------ Page
Exactly and that's why Hans track sounds way better: because of its orchestration, arrangement and mixing. It does not lose focus on what's important. That would be the brass melody and the percussions. The rest, mainly strings and bass, never interferes contrary to the 1st track where the melody is not that clear and can sound muddy.

Anyway, I'm not sure what you find so complicated to reproduce. Maybe you could try to do an 8-16 bars mockup and we could help and guide you through it?


----------



## nuyo (Jul 15, 2021)

Mr Pringles said:


> Exactly and that's why Hans track sounds way better: because of its orchestration, arrangement and mixing. It does not lose focus on what's important. That would be the brass melody and the percussions. The rest, mainly strings and bass, never interferes contrary to the 1st track where the melody is not that clear and can sound muddy.
> 
> Anyway, I'm not sure what you find so complicated to reproduce. Maybe you could try to do an 8-16 bars mockup and we could help and guide you through it?


I did a quick mock up that is similar to the 2wei example. I added MIDIs and Stems so you guys can analyse it. I didn't add any fx because it usually doesn't make things better if they aren't arranged right. Let me know what I can improve. ^^


----------



## Mr Greg G (Jul 15, 2021)

Ok I think it was a good start. It didn't sound anemic. To me the issues are:
1/ HUGE lack of reverb for the higher register especially horns. Your track is supposed to sound huge, think huge, huge reverb 2-3s tails.
2/ Not enough dynamics curves, it sounds a bit boring or dry (not talking about reverb here), especially for the brass and the NI Bass. Make the NI Bass behave like a low brass section.
3/ Too much bass. The synth bass is a good addition but you have NI Bass + Monter LOW, + Trombones blasting. That's too much. Please choose and tame the others.
4/ No EQ especially on the horns. Too much bass + mids. Make room for your 1st role ie the horns melody.
5/ Monster LOW Brass is way too Brassy. They sound like an orchestral fart. Change the dyn layer and turn up the volume if you can't hear them anymore.
------------
------ Stored records
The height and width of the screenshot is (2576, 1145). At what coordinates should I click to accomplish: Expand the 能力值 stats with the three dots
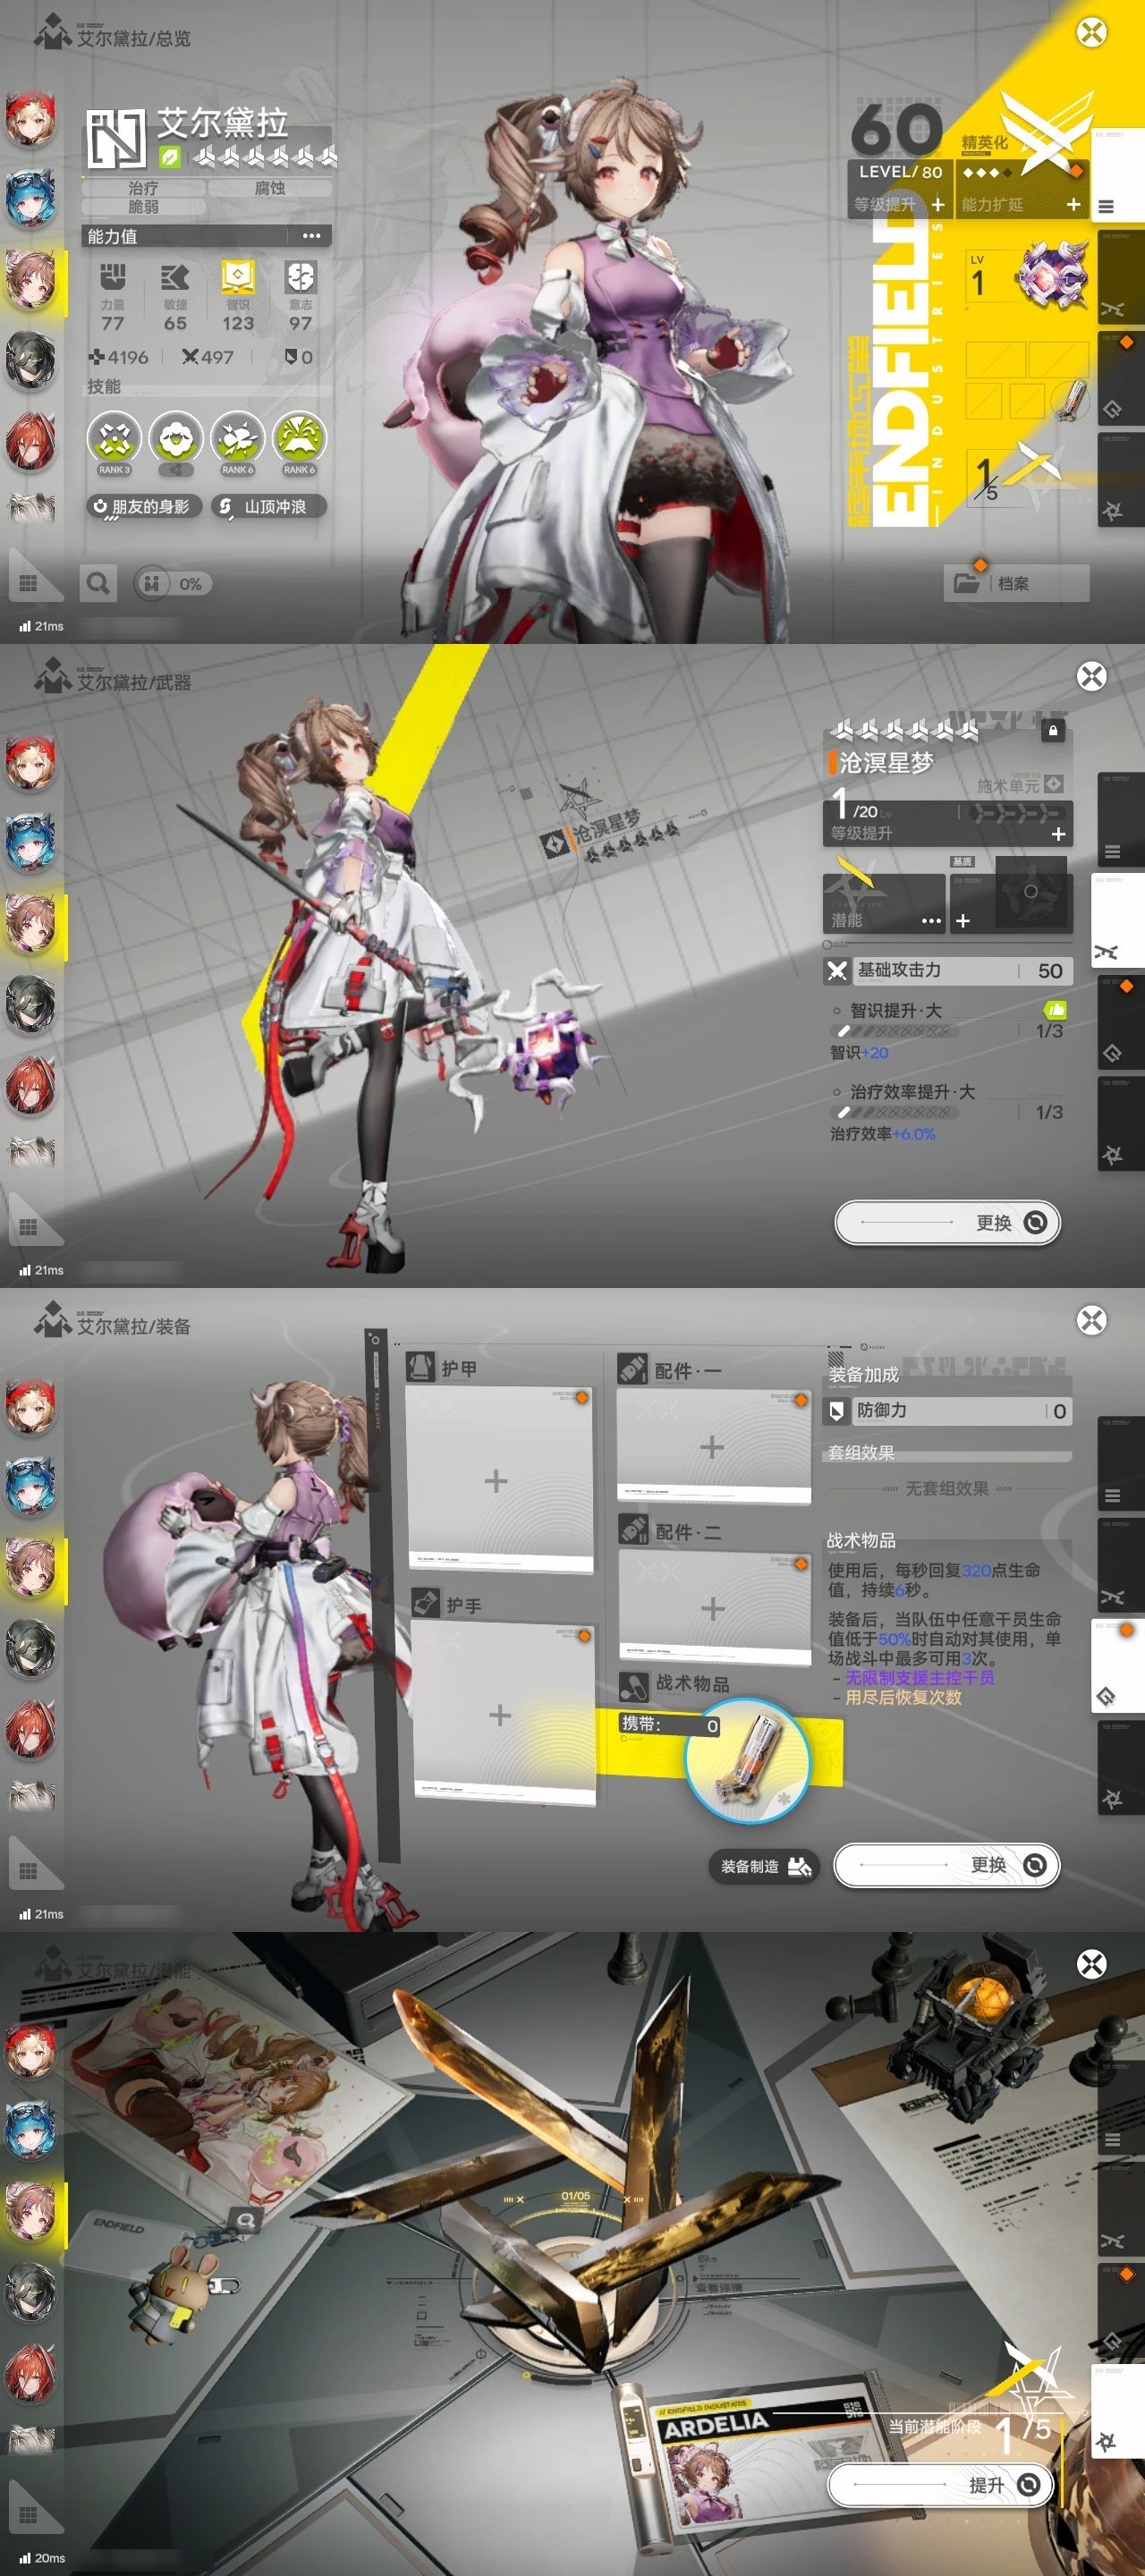point(311,236)
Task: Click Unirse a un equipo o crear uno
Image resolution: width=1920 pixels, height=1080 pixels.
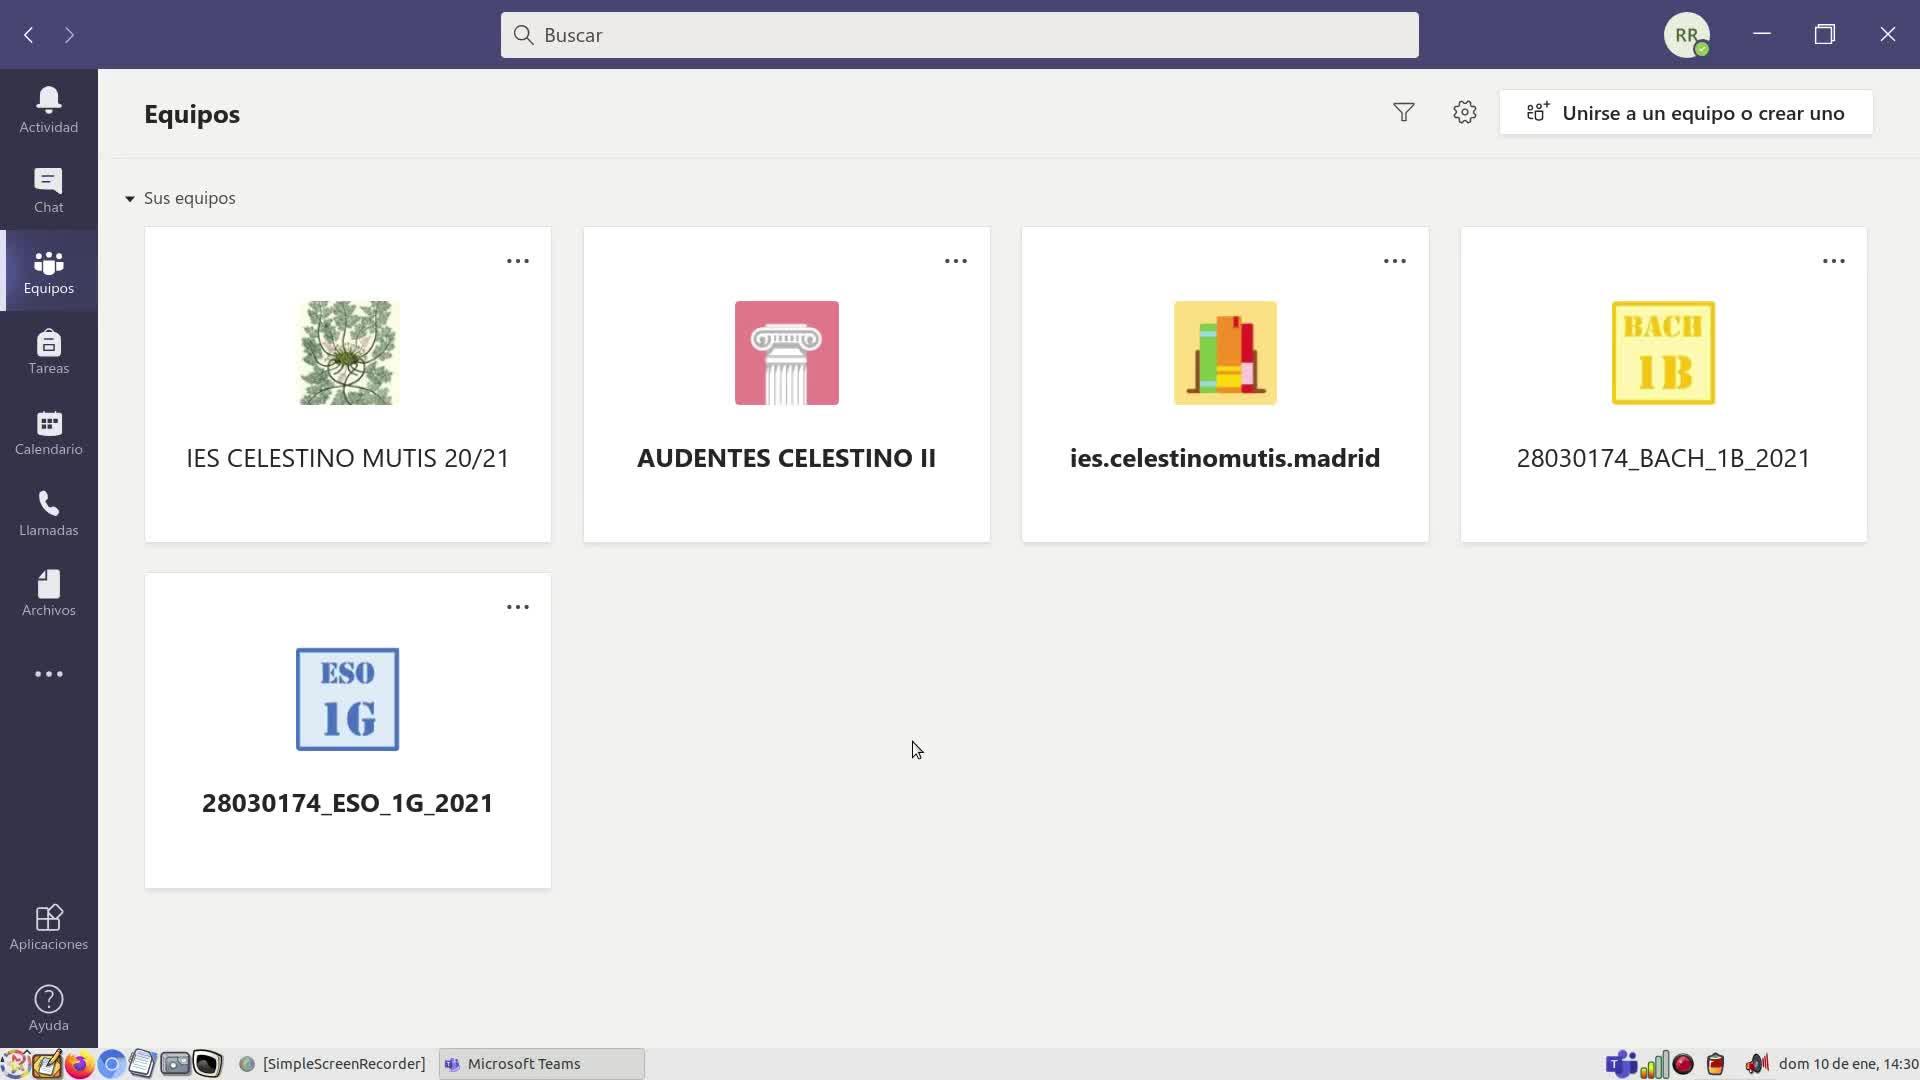Action: [1685, 113]
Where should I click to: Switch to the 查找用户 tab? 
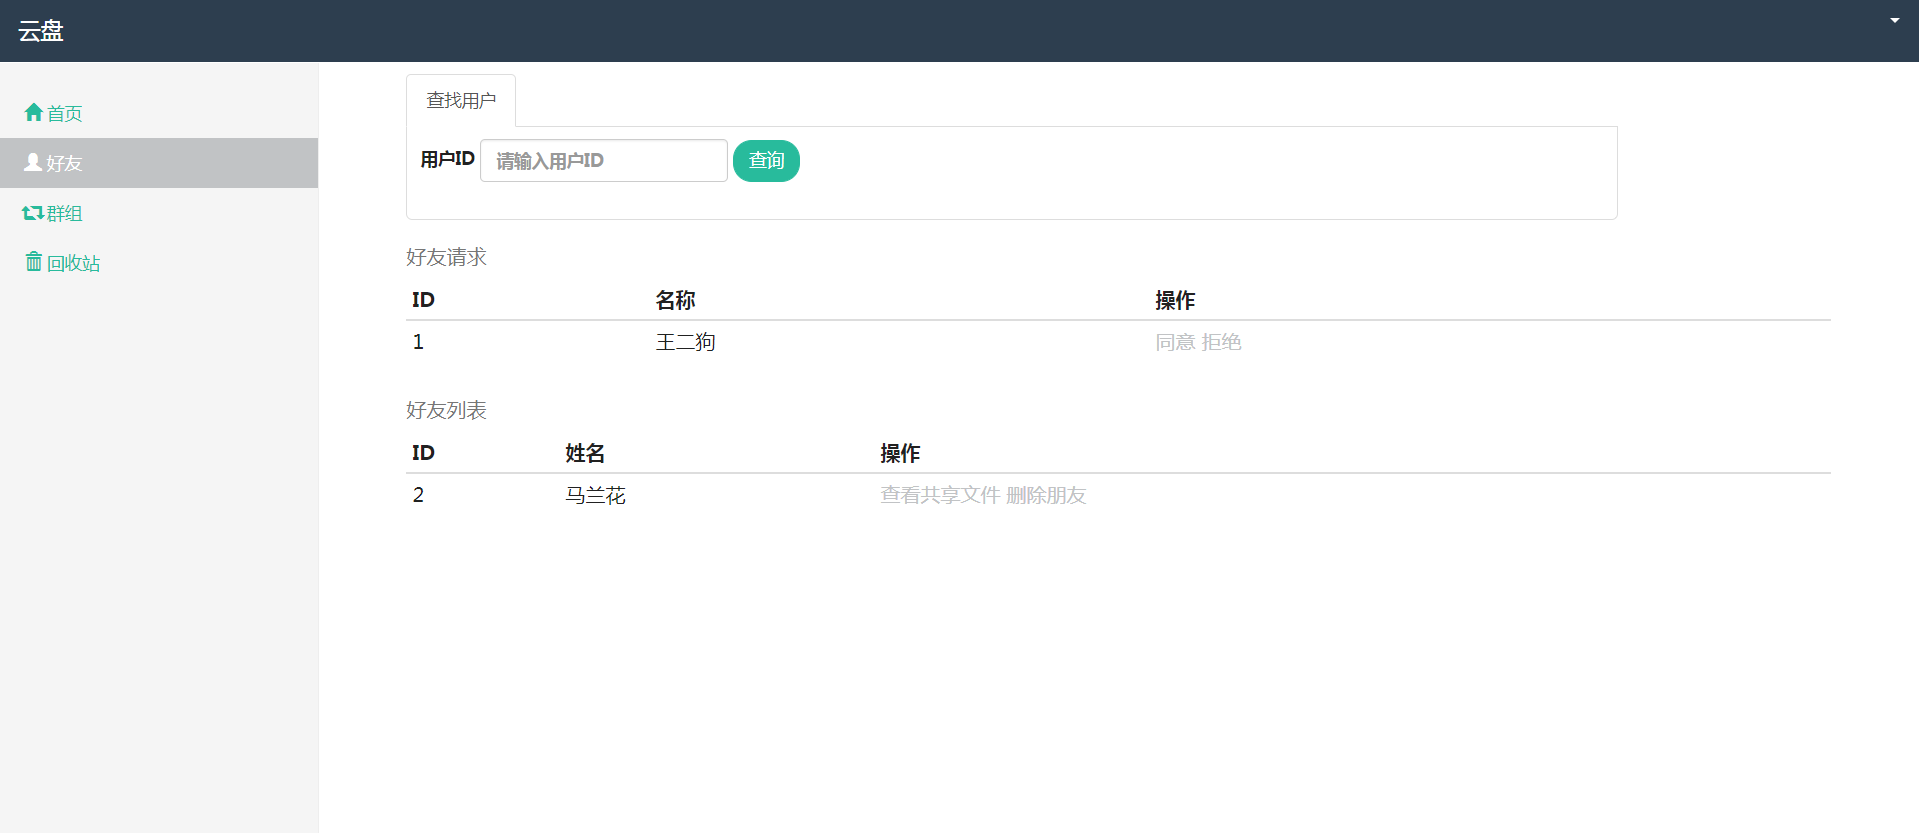(x=461, y=101)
------------
- Exercise aim
Answer these questions from the orchestration thread:
1. What does the first post say Hans's track keeps its focus on?
2. How many bars long is the suggested mockup?
3. What length of reverb tails does Mr Greg G recommend?

- Task answer
1. The brass melody and the percussions.
2. 8-16 bars.
3. 2-3 seconds.